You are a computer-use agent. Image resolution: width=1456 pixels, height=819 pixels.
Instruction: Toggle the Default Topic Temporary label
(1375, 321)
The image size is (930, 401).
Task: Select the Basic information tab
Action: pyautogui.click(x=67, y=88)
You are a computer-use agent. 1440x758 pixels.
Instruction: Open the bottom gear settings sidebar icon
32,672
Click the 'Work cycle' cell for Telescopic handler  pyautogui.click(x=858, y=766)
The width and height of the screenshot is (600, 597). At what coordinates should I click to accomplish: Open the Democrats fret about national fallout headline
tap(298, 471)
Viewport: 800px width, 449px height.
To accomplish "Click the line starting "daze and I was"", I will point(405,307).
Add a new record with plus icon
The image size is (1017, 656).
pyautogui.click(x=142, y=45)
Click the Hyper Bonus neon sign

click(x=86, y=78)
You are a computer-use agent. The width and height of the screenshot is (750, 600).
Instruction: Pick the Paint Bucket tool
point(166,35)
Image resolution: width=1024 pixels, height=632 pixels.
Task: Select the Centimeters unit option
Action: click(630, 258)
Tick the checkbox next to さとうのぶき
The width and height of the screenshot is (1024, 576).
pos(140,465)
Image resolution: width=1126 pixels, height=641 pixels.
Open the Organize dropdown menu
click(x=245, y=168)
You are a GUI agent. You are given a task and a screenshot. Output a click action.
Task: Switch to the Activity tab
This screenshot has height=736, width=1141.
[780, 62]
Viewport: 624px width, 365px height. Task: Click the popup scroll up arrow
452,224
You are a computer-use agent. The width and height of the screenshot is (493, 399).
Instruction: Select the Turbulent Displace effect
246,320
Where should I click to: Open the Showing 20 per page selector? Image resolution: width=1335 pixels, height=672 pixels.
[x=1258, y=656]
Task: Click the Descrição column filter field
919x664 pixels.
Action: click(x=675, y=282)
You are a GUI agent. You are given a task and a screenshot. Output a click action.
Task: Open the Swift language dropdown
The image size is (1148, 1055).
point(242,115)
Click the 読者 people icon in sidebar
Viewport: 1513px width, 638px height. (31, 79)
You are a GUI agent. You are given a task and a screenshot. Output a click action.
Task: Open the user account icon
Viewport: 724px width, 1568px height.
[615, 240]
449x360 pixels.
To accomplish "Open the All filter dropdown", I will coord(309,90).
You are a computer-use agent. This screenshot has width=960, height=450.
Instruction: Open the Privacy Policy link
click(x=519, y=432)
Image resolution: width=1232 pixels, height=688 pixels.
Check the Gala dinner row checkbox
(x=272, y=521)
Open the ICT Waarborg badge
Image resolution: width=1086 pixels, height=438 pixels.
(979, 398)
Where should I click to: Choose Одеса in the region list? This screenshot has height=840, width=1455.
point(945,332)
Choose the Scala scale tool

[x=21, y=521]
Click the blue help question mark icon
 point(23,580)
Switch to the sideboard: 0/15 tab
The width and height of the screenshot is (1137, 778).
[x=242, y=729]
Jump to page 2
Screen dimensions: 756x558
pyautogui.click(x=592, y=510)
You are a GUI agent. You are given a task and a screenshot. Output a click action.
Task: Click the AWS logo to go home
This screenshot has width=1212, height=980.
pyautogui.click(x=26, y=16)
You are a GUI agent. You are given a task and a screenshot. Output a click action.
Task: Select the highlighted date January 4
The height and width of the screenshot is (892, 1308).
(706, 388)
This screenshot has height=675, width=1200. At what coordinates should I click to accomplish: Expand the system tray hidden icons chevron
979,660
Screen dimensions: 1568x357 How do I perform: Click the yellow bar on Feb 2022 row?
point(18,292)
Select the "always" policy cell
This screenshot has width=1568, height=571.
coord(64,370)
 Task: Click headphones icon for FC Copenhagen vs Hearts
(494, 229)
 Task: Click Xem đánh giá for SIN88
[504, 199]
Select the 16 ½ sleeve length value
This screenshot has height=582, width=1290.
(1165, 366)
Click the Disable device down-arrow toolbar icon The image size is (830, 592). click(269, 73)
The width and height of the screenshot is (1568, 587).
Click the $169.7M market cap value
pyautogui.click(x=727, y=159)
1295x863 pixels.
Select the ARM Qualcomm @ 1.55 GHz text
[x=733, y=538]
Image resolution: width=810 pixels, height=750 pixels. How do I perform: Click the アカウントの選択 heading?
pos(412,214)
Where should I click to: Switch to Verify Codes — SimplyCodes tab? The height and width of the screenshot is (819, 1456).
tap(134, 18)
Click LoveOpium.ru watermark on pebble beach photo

### BRIEF
Give back only the lines from the one containing "This screenshot has height=582, width=1290." through the final line of the entries above, exactly as written, both included.

### RESULT FOR THIS TASK
This screenshot has height=582, width=1290.
(1165, 366)
Click the Disable device down-arrow toolbar icon The image size is (830, 592). click(269, 73)
The width and height of the screenshot is (1568, 587).
Click the $169.7M market cap value
pyautogui.click(x=727, y=159)
1295x863 pixels.
Select the ARM Qualcomm @ 1.55 GHz text
[x=733, y=538]
Image resolution: width=810 pixels, height=750 pixels. How do I perform: Click the アカウントの選択 heading?
pos(412,214)
Where should I click to: Switch to Verify Codes — SimplyCodes tab? The height and width of the screenshot is (819, 1456).
tap(134, 18)
Click LoveOpium.ru watermark on pebble beach photo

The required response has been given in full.